----- Texte fourni -----

Le Parlement européen a adopté, avec amendements, le rapport d’initiative de M. Antolín SANCHEZ PRESEDO (PSE, ES) en réponse au Livre vert intitulé « Actions en dommages et intérêts pour infractions aux règles communautaires sur les ententes et les abus de position dominante ».
Les députés font remarquer que les règles communautaires relatives à la concurrence seraient dénuées d'effet dissuasif et que leur effectivité serait compromise si les auteurs de comportements interdits pouvaient bénéficier des avantages du marché ou jouir de l'immunité quant à leur infraction aux règles en raison d'obstacles à l'engagement complet de leur responsabilité. Ils estiment donc que les actions juridictionnelles, tant des représentants de l'intérêt général que des victimes, devraient être facilitées et que les particuliers ou les entreprises victimes d'un préjudice du fait d'une infraction au droit de la concurrence devraient avoir la possibilité d'être dédommagés.
Pour promouvoir la concurrence et non pas la judiciarisation, les députés demandent que des solutions rapides et à l'amiable, de nature extrajudiciaire, soient favorisées et que les transactions judiciaires dans les actions en dommages et intérêts pour comportements anticoncurrentiels soient facilitées. Les systèmes juridiques des États membres devraient en conséquence prévoir des procédures civiles efficaces permettant l'indemnisation de préjudices subis du fait d'infractions constatées au droit de la concurrence.
Le Parlement demande que l'application des articles 81 et 82 du traité CE soit opérée de manière uniforme et que les décisions prises par les juridictions soient cohérentes et répondent aux principes communs de sécurité et d'effectivité pour éviter des distorsions et des incohérences dans le cadre de l'Union. Selon les députés, l’objectif devrait être de parvenir à des procédures et à une situation telles qu'une décision définitive antérieure d'une autorité nationale de la concurrence ou d'une juridiction nationale soit de nature contraignante pour tous les États membres, dès lors que les parties et les circonstances de l'affaire sont les mêmes.

-----

Consigne A. D'après le texte sur les actions en dommages et intérêts, quels articles du traité CE le Parlement veut-il voir appliqués de manière uniforme ?

----- Données fournies -----

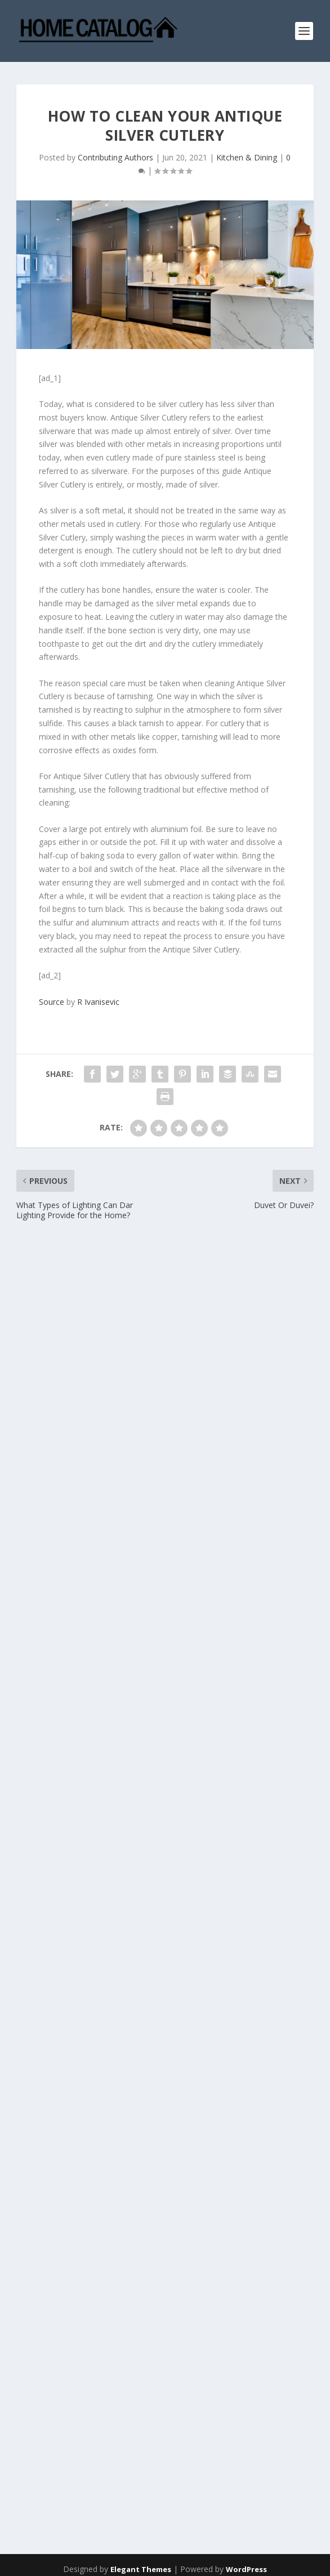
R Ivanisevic (98, 1001)
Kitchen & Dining (246, 157)
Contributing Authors (115, 157)
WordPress (246, 2569)
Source (51, 1001)
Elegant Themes (140, 2569)
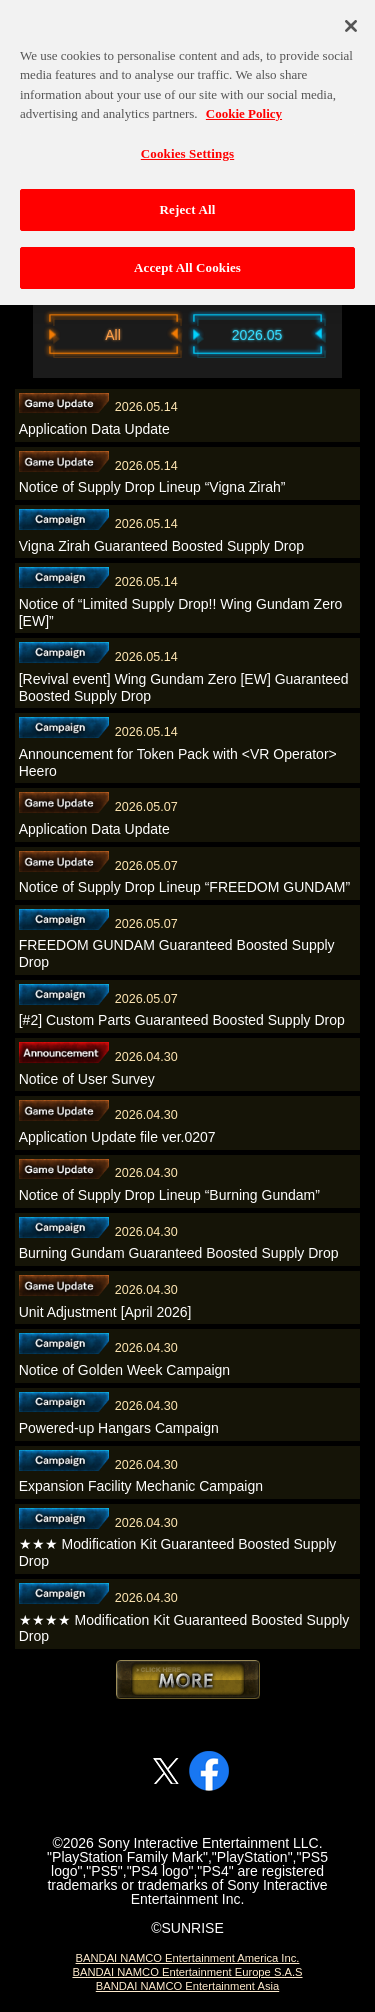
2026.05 (257, 335)
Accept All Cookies (187, 258)
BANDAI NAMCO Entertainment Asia (187, 1986)
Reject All (188, 200)
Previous (23, 333)
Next (353, 333)
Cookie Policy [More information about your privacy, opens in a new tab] (244, 104)
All (113, 335)
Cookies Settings (187, 143)
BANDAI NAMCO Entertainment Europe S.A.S (187, 1972)
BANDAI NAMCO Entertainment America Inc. (188, 1958)
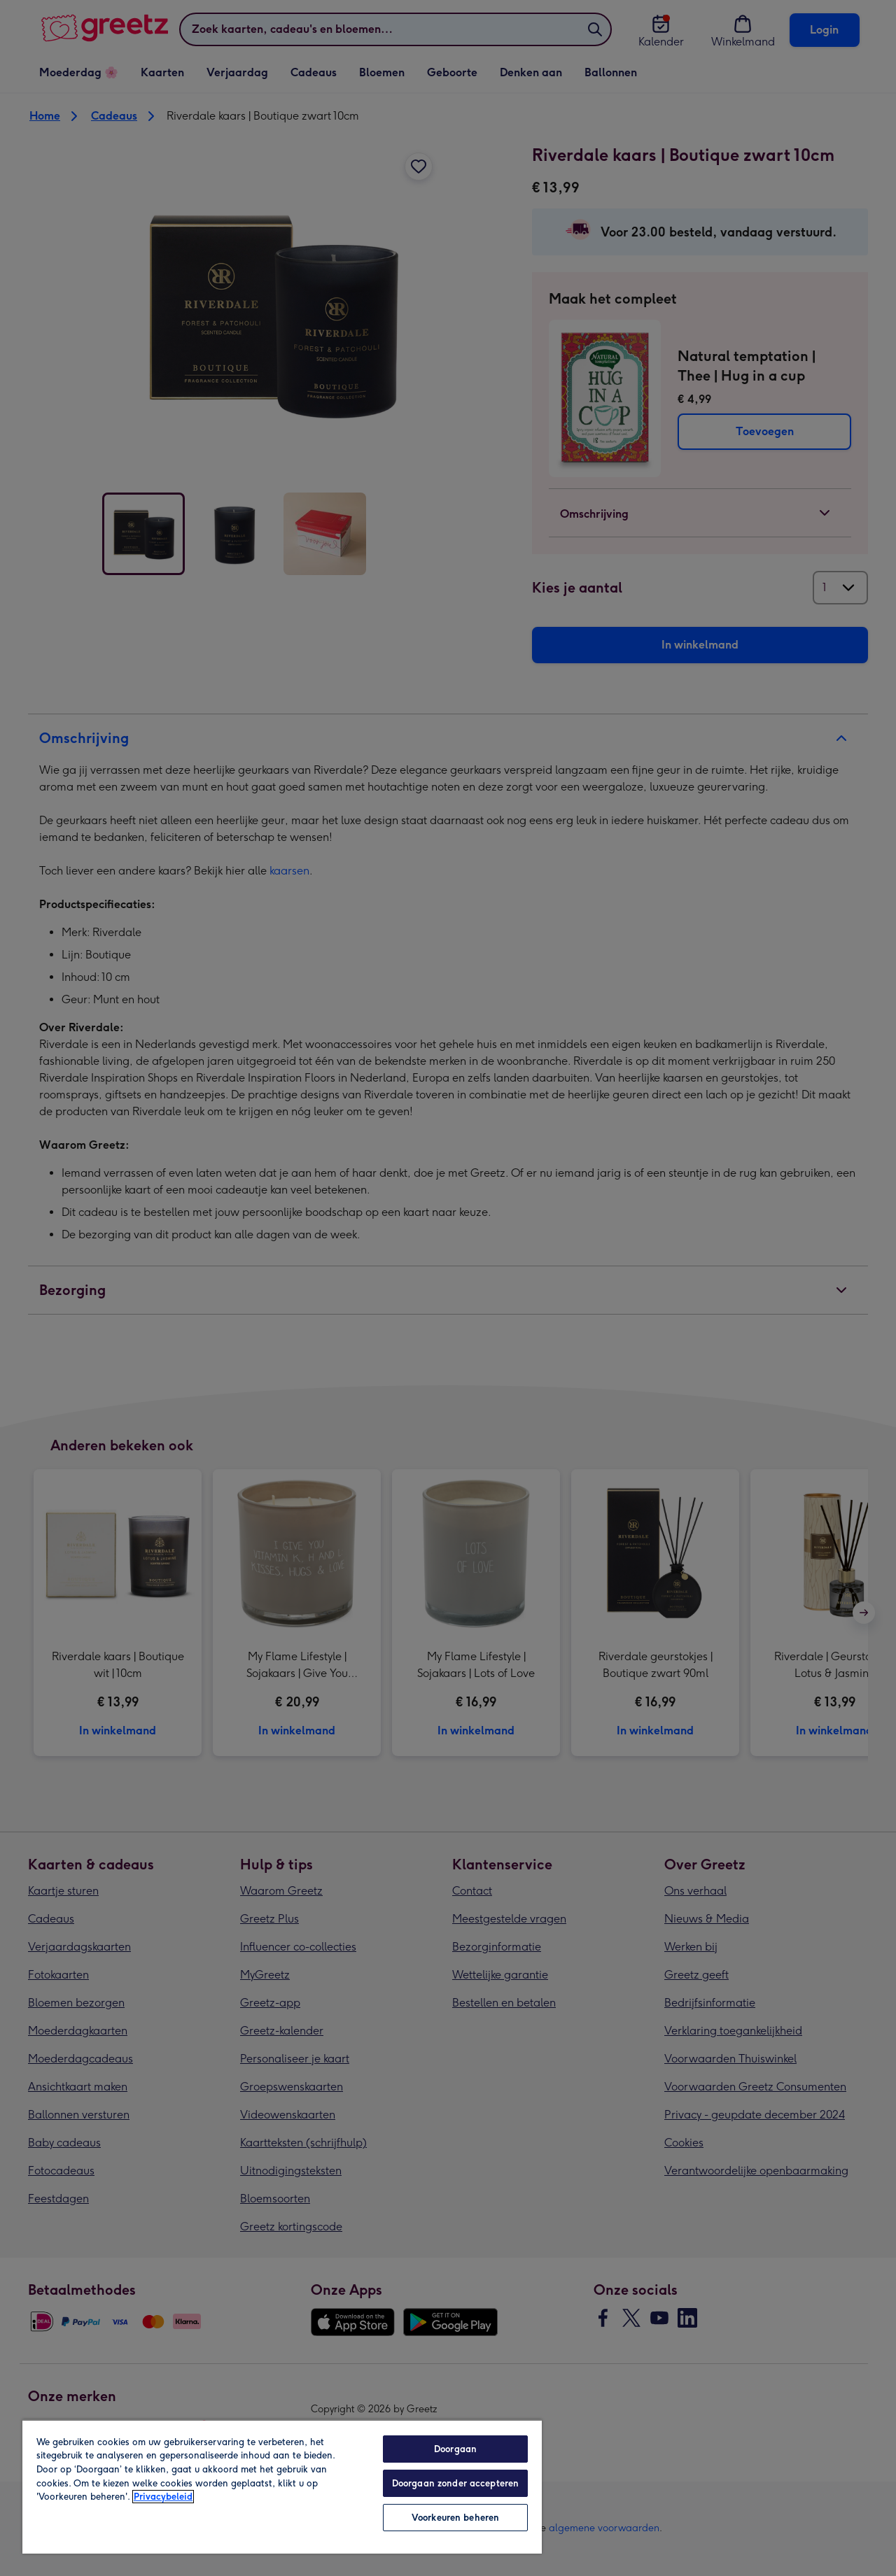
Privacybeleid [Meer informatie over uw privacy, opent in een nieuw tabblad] (163, 2496)
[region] (282, 2486)
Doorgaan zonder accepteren (455, 2483)
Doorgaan (455, 2449)
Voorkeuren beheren (455, 2517)
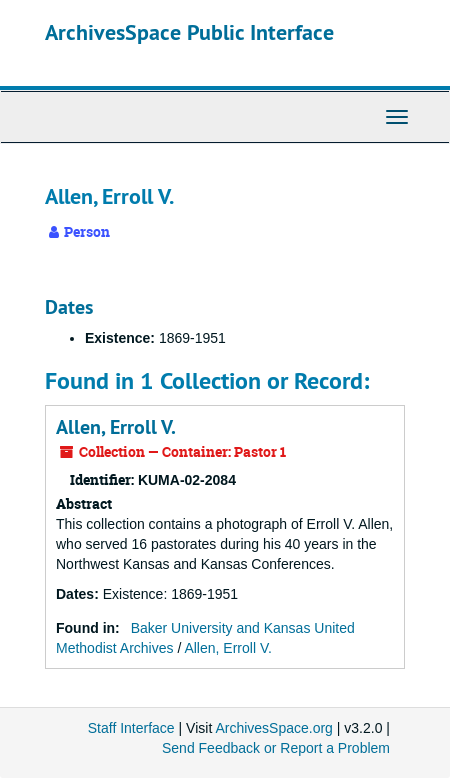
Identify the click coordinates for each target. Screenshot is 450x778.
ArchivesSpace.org (274, 728)
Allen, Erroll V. (116, 427)
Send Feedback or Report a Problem (276, 748)
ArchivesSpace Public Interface (189, 32)
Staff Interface (131, 728)
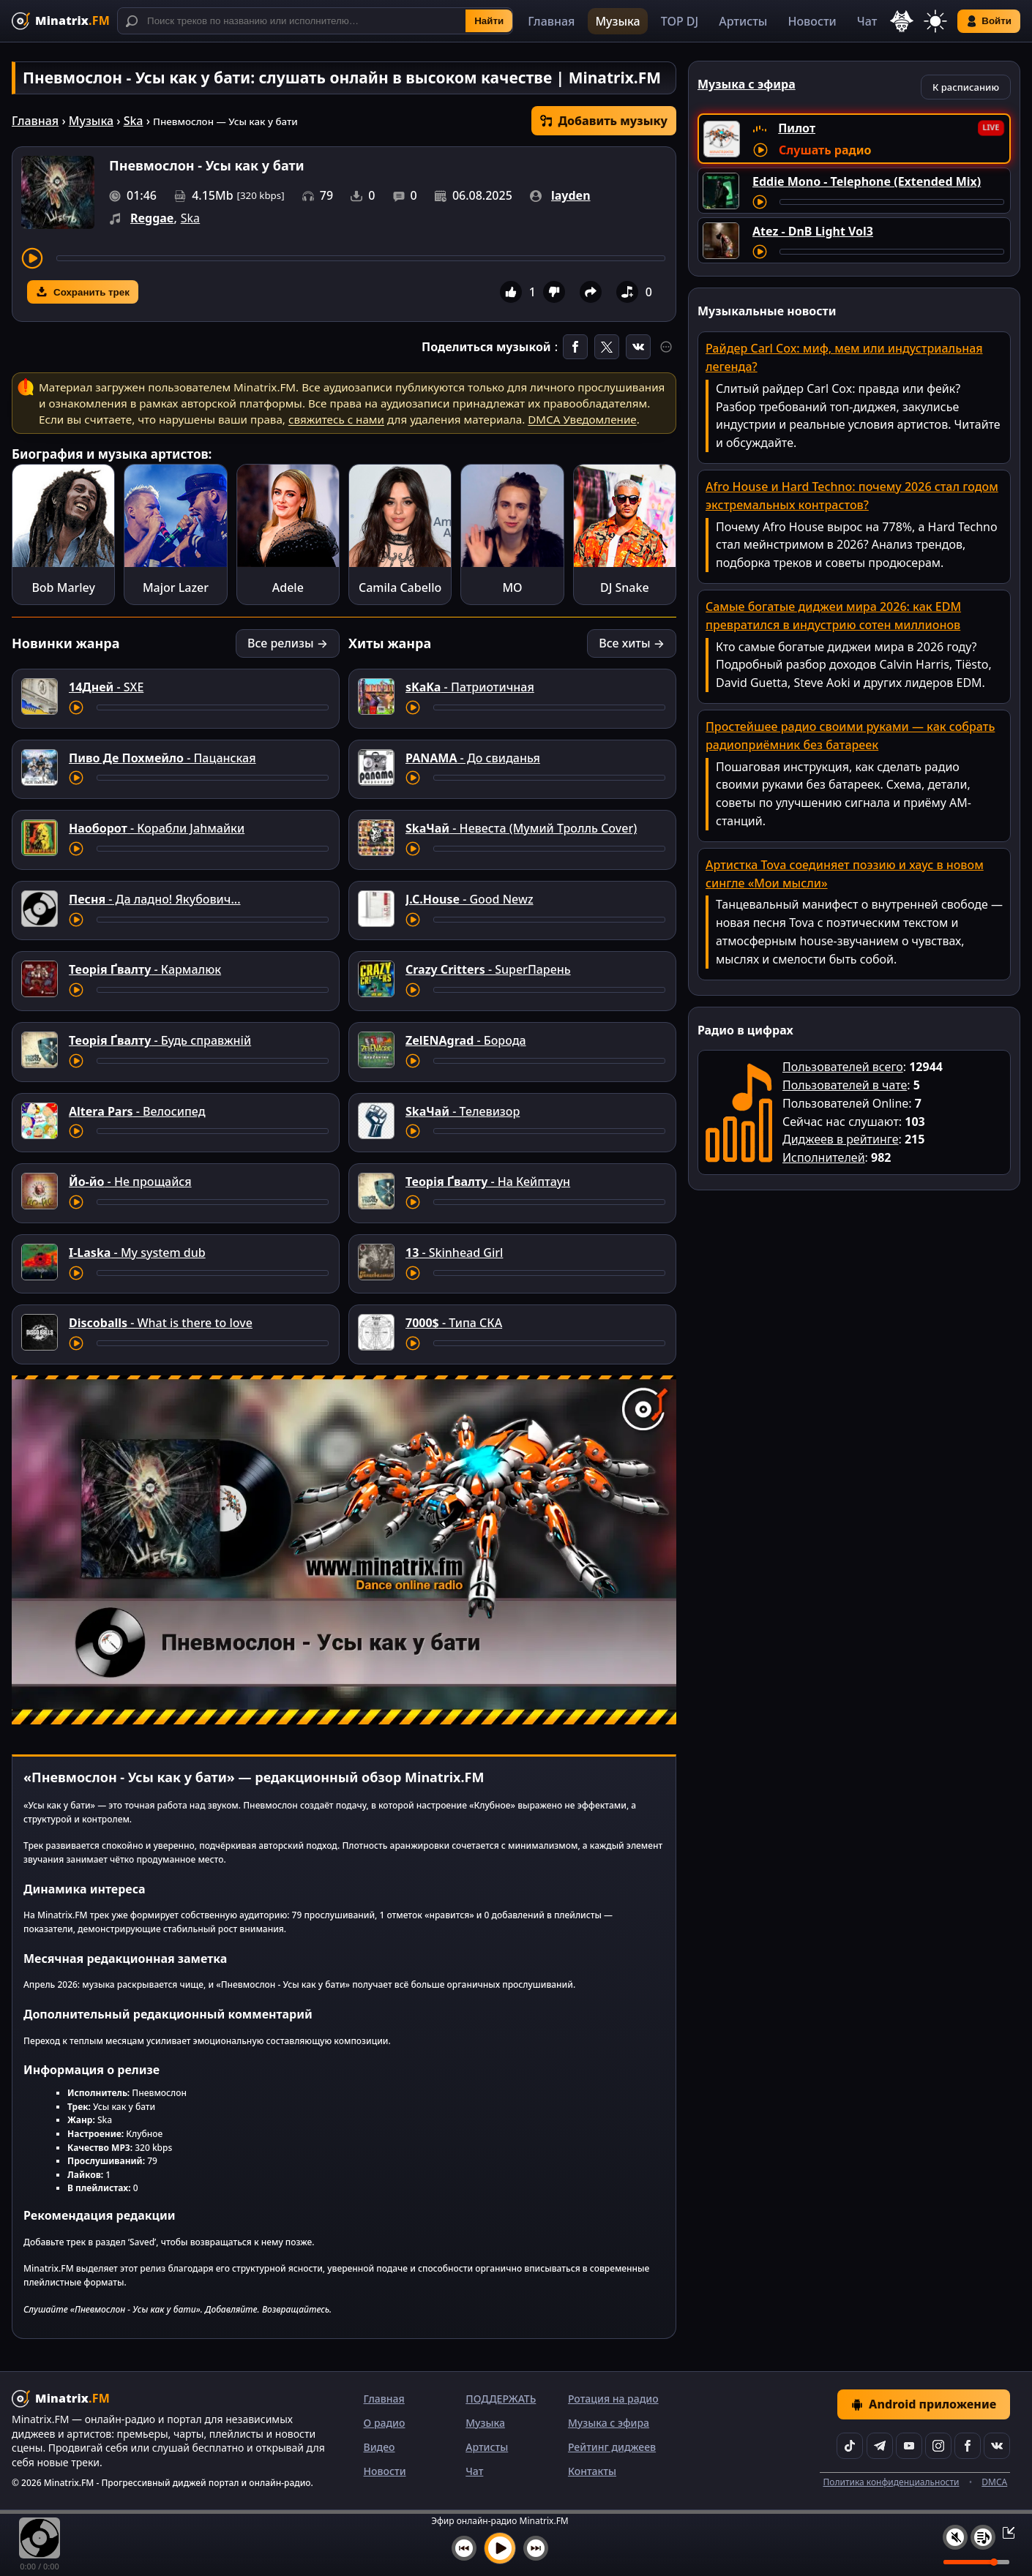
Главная (551, 21)
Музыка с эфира (608, 2423)
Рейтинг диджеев (612, 2447)
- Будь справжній (160, 1040)
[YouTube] (909, 2446)
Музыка (617, 21)
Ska (133, 121)
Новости (812, 21)
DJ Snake (624, 587)
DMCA (994, 2482)
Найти (489, 20)
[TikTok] (850, 2446)
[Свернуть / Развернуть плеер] (1004, 2532)
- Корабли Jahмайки (156, 828)
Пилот (796, 128)
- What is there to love (161, 1323)
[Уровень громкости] (976, 2562)
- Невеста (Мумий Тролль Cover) (521, 828)
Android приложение (923, 2404)
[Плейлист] (983, 2537)
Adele (288, 587)
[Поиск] (315, 20)
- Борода (465, 1040)
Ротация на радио (613, 2399)
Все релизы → (287, 643)
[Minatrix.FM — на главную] (61, 21)
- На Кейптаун (487, 1182)
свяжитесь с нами (336, 419)
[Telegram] (880, 2446)
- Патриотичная (469, 687)
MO (512, 587)
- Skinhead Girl (454, 1252)
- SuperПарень (488, 969)
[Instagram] (938, 2446)
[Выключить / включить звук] (955, 2537)
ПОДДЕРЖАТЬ (500, 2399)
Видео (379, 2447)
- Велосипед (137, 1111)
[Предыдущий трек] (464, 2548)
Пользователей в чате (844, 1085)
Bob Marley (63, 587)
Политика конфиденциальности (891, 2482)
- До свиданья (472, 758)
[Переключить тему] (935, 21)
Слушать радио (825, 150)
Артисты (743, 21)
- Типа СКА (453, 1323)
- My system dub (137, 1252)
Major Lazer (176, 587)
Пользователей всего (842, 1067)
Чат (867, 21)
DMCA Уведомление (582, 419)
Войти (989, 21)
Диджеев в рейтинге (840, 1139)
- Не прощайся (130, 1182)
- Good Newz (469, 899)
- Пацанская (162, 758)
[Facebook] (967, 2446)
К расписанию (965, 87)
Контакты (592, 2471)
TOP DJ (679, 21)
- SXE (106, 687)
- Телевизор (462, 1111)
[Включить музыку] (500, 2548)
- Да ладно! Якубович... (155, 899)
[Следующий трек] (535, 2548)
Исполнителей (823, 1157)
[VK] (997, 2446)
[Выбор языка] (901, 21)
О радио (384, 2423)
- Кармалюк (145, 969)
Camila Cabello (400, 587)
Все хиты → (632, 643)
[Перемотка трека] (360, 258)
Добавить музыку (604, 121)
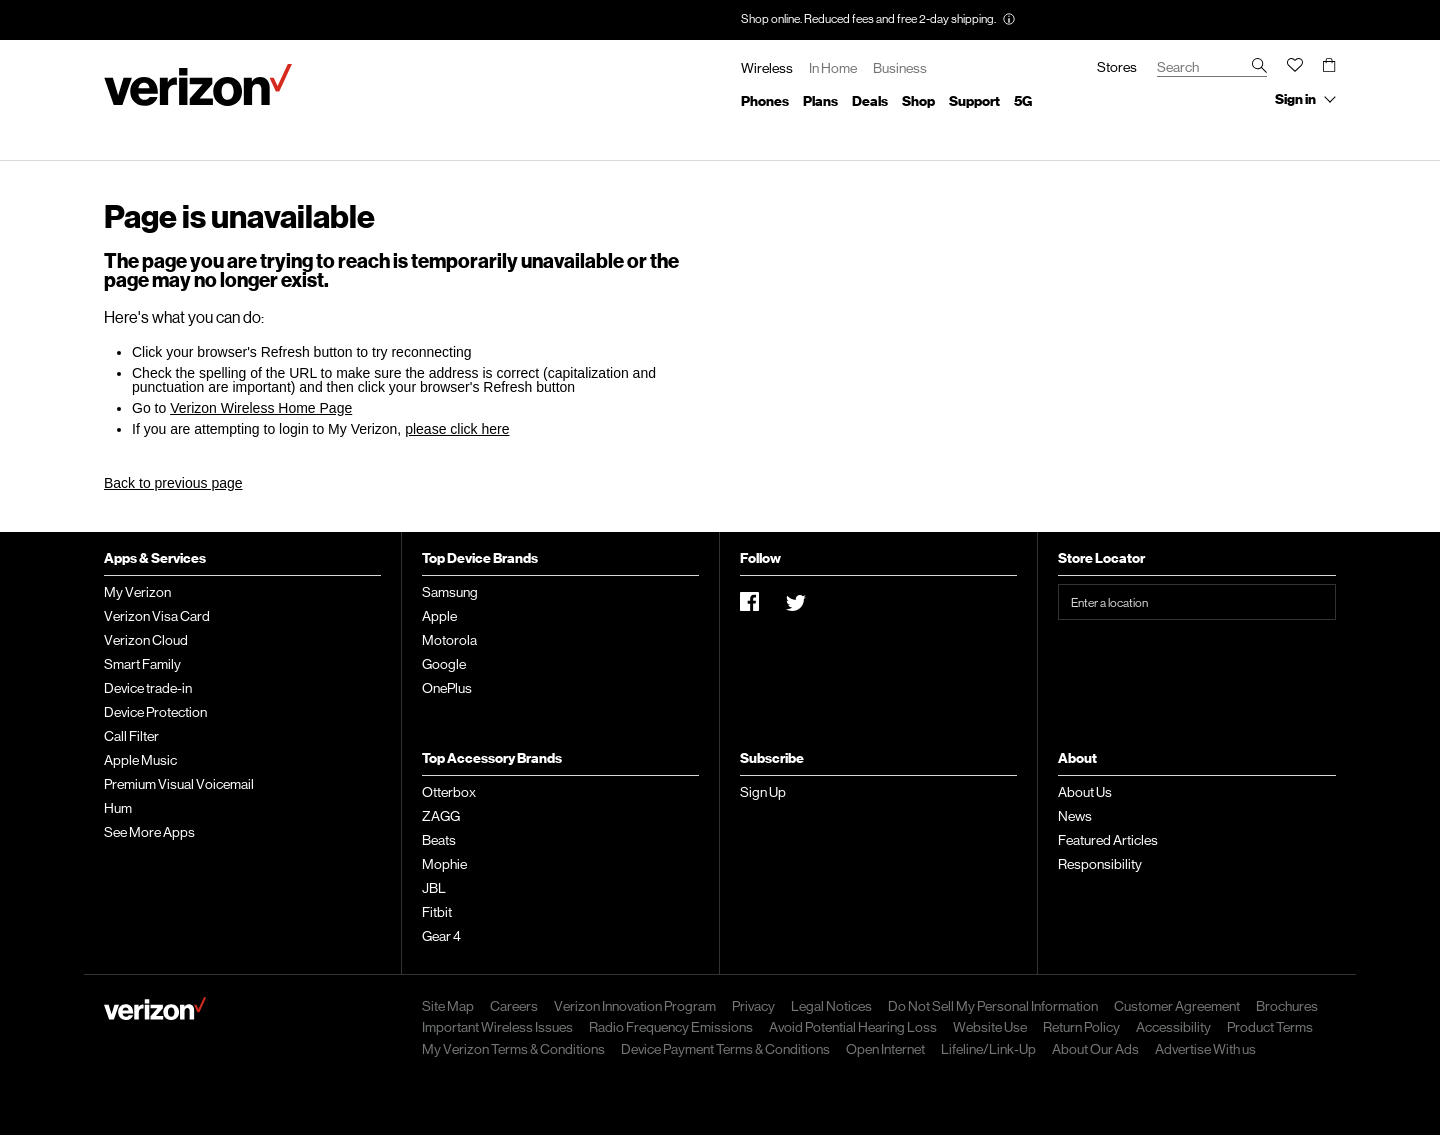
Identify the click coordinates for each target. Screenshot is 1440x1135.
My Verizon (137, 592)
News (1075, 816)
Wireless (767, 68)
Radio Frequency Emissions (671, 1027)
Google (444, 664)
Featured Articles (1108, 840)
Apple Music (140, 760)
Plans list (820, 100)
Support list (974, 100)
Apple (439, 616)
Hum (118, 808)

-----

Consigne B. Modifiez la partie des lignes qui s'ouvre sur la ligne contenant « Next (353, 333) » et se ferme sur celle contenant « BANDAI NAMCO Entertainment America » en y remplaçant « Cookies Settings » par « Cookie Preferences ». Redonnez seulement ces lignes, sans rien changer d'autre.

Corrigé A. Les articles 81 et 82 du traité CE.

Corrigé B.
Next (353, 333)
Cookie Policy [More information about your privacy, opens in a new tab] (244, 104)
All (113, 335)
Cookie Preferences (187, 143)
BANDAI NAMCO Entertainment Europe S.A.S (187, 1972)
BANDAI NAMCO Entertainment America Inc. (188, 1958)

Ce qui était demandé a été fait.